Focus Section: 15 Emerging Galleries
Curated by Essence Harden (newly appointed Curator of EXPO Chicago), the Focus section returns for a third year with an expanded group of 15 US-based galleries operating for 12 years or fewer. Each presents a bold solo presentation. This section is where the art world's next wave announces itself — and where collectors with patience and vision find the best risk-adjusted opportunities. Participants include Bel Ami, Company Gallery, Dreamsong, Fernberger, Lyles & King, Make Room, Ochi, Patron, Sea View, and Hannah Traore Gallery.
Body & Soul: Public Art
The Art Production Fund presents "Body & Soul" — seven newly commissioned site-specific installations by LA-based artists spread across Santa Monica Airport's athletic fields and community park. Works by Dan John Anderson, Polly Borland, Cosmas & Damian Brown, Kohshin Finley, Shana Hoehn, Amanda Ross-Ho, and Kelly Wall are free and open to the public, extending the fair's cultural impact beyond the ticketed tent.
Frieze Week
The fair itself is the centerpiece of Frieze Week, which begins February 23 with gallery openings, museum events, performances, and dinners across the city. Gallery Platform LA (GP.LA) coordinates the citywide activation. When Frieze arrives, all of Los Angeles becomes the booth.
Why It Matters
Frieze LA has entered what commentators call its midlife phase: no longer the fresh newcomer that launched at Paramount Studios in 2019, but a fixture with real leverage. Recent editions have drawn 30,000+ visitors. Dealers describe it as the most important fair in the US calendar for the first half of the year. The move to Santa Monica Airport in 2023 gave the fair a custom-designed indoor-outdoor structure that mirrors LA's open character — a permanent home that signals permanence.

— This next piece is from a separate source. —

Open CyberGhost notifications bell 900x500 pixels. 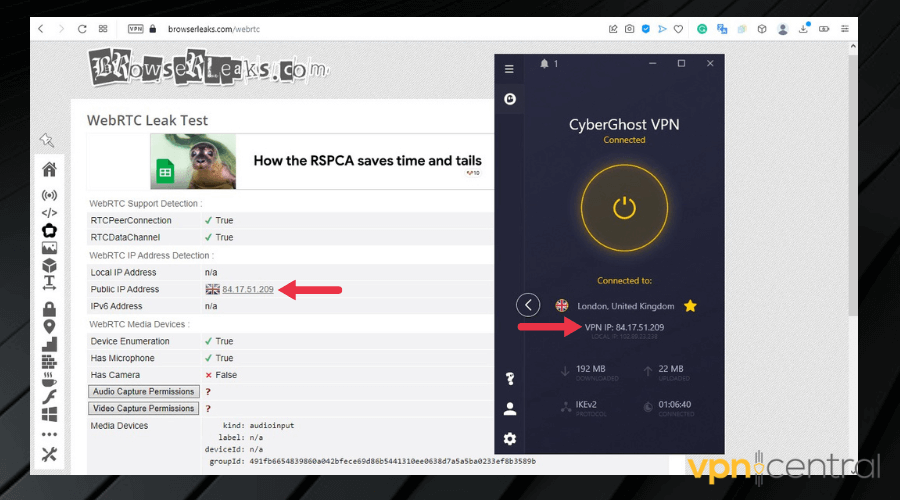coord(545,64)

The growth of gallery districts across Hollywood, Downtown, Culver City, and West Adams has been accelerated by Frieze's presence. International galleries opening LA outposts — or expanding existing ones — is no longer news but pattern. The West Coast vs. East Coast debate in the art world is over. LA won a seat at the table, and Frieze is the annual proof of concept.
For Collectors
The Focus section is the highest-signal area of the fair for emerging market opportunities — 15 galleries under 12 years old, each presenting a single artist, each fighting to prove they belong. The mega-gallery presentations are where blue-chip transactions happen. And the Art Production Fund installations offer a free preview of LA's creative pulse without a ticket. Frieze Week satellite events often yield the most interesting discoveries of all — the studio visits, the pop-up shows, the gallery dinners where the next representation deals get made.